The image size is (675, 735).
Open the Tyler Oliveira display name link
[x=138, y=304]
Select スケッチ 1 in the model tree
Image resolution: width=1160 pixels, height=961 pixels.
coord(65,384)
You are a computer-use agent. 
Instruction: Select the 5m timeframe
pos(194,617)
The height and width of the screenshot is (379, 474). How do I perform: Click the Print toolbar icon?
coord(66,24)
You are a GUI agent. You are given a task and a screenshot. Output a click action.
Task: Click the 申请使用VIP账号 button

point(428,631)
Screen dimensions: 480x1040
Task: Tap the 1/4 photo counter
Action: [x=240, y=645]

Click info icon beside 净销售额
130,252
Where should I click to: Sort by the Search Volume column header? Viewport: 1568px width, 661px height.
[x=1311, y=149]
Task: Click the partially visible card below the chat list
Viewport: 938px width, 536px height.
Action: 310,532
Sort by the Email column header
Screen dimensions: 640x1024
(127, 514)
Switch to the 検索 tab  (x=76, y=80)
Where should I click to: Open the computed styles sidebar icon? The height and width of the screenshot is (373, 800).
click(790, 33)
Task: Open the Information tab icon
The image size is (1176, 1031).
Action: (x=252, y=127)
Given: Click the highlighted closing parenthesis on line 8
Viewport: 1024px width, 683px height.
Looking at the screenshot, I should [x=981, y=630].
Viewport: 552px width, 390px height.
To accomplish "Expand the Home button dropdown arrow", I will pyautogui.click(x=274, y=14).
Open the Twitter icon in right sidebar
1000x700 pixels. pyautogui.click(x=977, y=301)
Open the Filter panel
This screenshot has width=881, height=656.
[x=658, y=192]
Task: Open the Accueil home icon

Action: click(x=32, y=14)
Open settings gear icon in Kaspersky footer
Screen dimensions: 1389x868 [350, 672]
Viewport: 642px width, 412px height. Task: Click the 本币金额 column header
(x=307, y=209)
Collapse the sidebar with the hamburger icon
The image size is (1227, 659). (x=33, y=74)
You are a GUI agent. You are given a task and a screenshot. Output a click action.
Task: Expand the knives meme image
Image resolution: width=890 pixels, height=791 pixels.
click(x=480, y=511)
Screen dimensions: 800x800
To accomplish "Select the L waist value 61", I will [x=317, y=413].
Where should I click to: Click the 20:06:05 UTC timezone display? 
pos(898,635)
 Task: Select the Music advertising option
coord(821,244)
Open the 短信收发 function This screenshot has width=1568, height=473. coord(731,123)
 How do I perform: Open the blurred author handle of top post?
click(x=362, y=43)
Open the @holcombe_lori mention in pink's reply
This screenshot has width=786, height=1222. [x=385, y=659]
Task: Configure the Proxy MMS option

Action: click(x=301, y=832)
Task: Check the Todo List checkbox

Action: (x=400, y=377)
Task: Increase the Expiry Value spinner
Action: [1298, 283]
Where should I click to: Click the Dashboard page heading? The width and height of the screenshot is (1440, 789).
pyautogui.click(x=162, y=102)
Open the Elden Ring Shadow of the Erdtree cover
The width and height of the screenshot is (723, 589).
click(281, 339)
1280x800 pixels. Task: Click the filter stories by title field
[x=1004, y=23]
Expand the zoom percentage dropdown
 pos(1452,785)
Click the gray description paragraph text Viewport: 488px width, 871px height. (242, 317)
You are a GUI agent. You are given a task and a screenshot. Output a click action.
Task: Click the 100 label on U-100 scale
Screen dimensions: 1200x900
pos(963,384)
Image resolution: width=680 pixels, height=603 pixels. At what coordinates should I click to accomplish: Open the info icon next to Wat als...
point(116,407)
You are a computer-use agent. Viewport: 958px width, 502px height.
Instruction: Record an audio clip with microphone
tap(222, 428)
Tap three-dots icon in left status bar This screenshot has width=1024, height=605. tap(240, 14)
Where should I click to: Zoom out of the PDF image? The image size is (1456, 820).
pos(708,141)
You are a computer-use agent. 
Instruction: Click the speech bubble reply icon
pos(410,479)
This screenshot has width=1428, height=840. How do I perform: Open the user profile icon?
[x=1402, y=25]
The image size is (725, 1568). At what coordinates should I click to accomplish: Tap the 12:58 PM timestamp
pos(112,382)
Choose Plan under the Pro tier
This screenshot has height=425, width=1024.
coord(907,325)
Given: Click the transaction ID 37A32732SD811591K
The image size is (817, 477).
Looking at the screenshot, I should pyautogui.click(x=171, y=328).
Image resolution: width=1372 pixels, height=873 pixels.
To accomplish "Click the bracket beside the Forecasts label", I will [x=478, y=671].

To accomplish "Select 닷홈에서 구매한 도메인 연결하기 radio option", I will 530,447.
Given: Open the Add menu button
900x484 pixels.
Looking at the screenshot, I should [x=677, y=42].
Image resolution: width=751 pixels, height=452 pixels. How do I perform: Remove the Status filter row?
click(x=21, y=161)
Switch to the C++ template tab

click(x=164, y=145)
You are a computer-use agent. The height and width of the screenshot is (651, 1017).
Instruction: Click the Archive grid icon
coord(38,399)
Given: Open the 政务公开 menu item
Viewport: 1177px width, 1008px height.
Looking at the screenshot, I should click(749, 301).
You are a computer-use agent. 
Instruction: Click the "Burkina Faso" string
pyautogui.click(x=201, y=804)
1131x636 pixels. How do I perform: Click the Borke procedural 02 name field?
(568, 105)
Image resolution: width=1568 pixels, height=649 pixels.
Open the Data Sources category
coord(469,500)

• **Directions**: Look in the material above for the line with "Tap three-dots icon" and the line with "Choose Plan under the Pro tier", and transcribe exactly those lines and all lines between them, nothing more.

• **Answer**:
Tap three-dots icon in left status bar This screenshot has width=1024, height=605. tap(240, 14)
Where should I click to: Zoom out of the PDF image? The image size is (1456, 820).
pos(708,141)
You are a computer-use agent. 
Instruction: Click the speech bubble reply icon
pos(410,479)
This screenshot has width=1428, height=840. How do I perform: Open the user profile icon?
[x=1402, y=25]
The image size is (725, 1568). At what coordinates should I click to accomplish: Tap the 12:58 PM timestamp
pos(112,382)
Choose Plan under the Pro tier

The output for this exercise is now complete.